DATA EXCERPTS:
------------
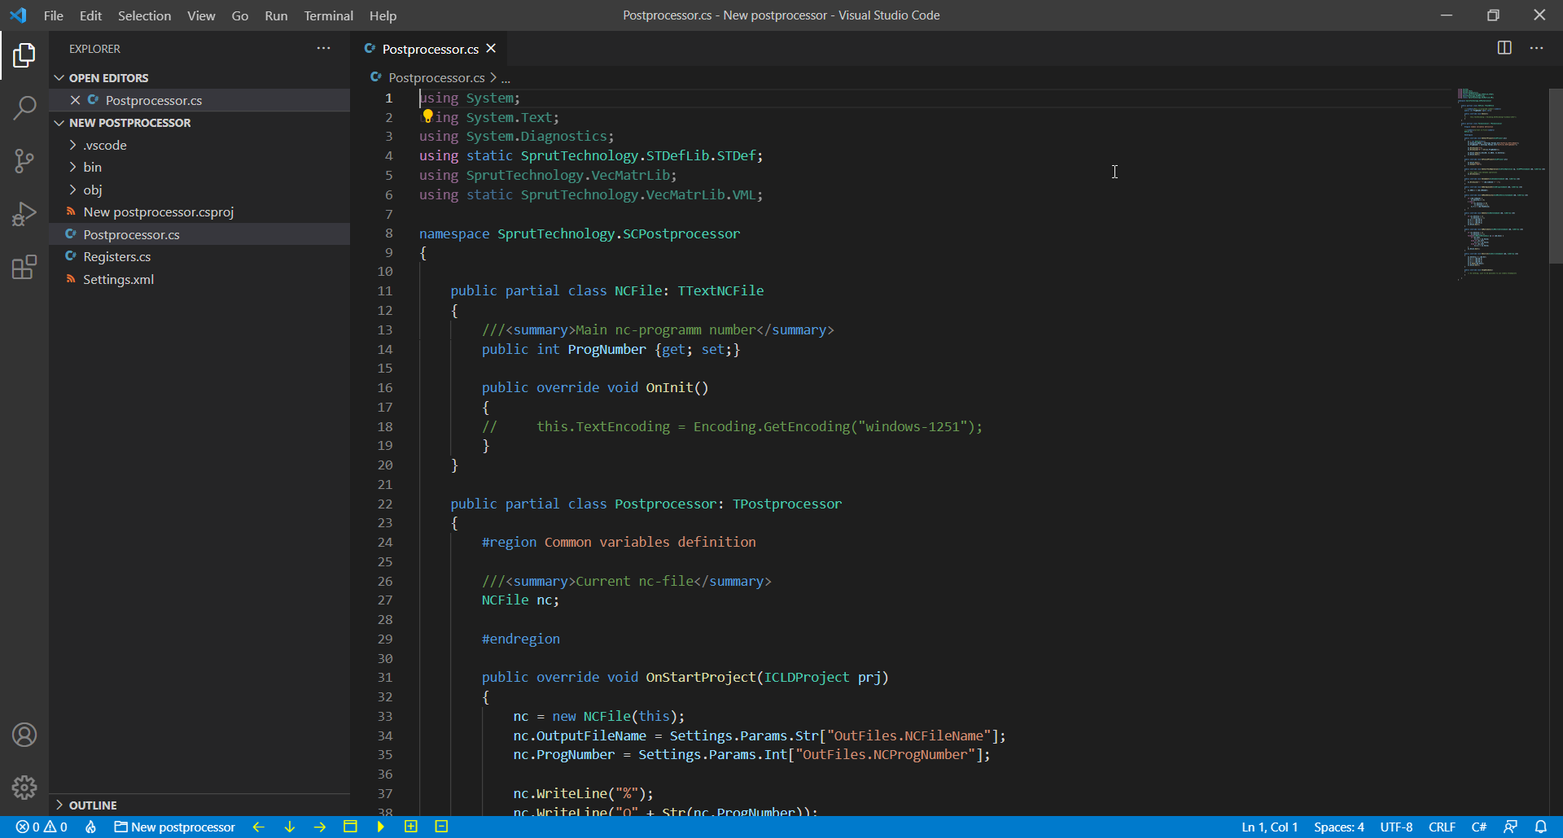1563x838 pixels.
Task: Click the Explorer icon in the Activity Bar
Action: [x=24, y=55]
------------
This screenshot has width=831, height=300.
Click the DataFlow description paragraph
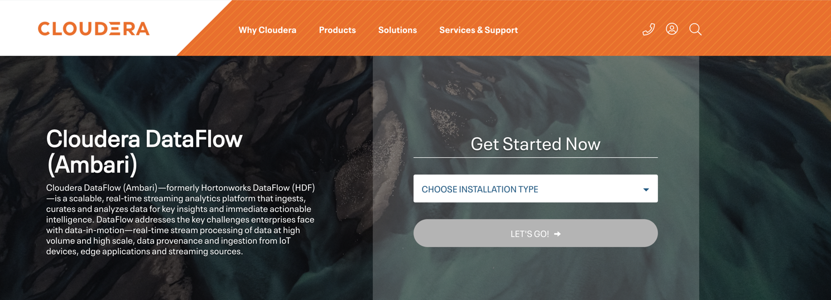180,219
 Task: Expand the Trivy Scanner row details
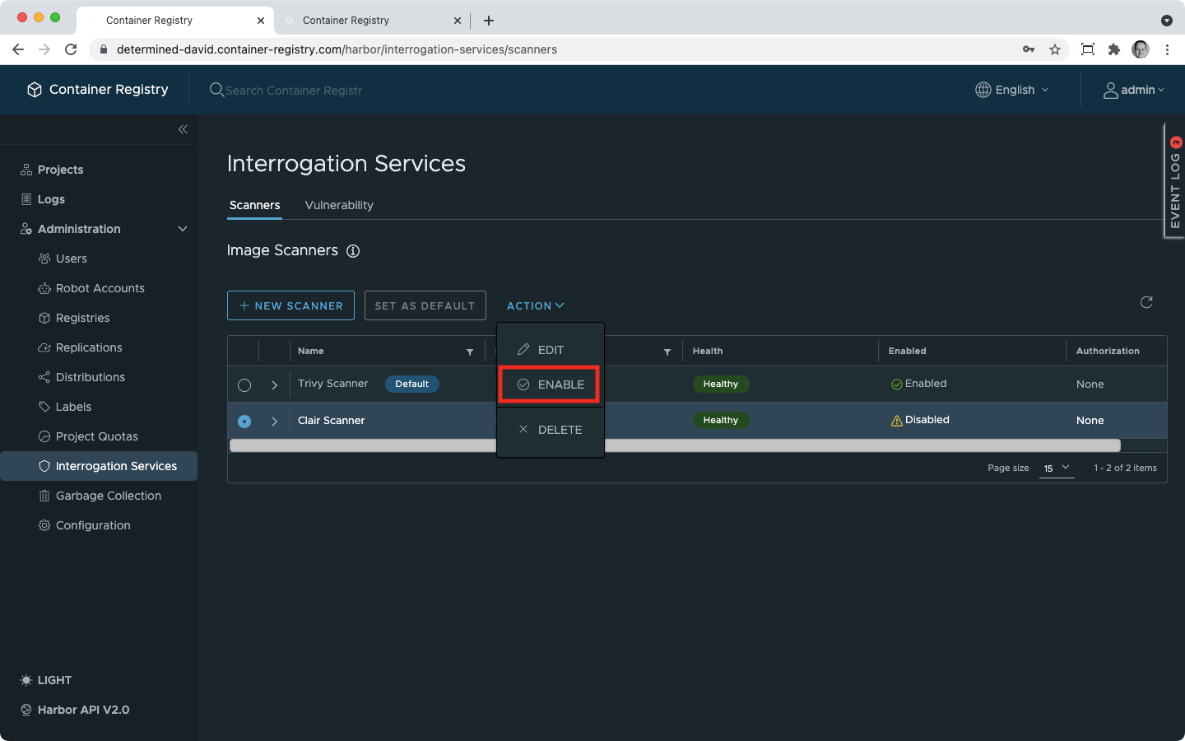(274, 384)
------------
AIM OF THE EXERCISE: Set down the lines word for word, starting at the one containing "1563x838 pixels." and ending at the one containing "Action: [x=24, y=55]", with both of those lines included. Leave the pictures out of your answer.

THE SOLUTION:
1563x838 pixels.
Task: Click the Explorer icon in the Activity Bar
Action: [x=24, y=55]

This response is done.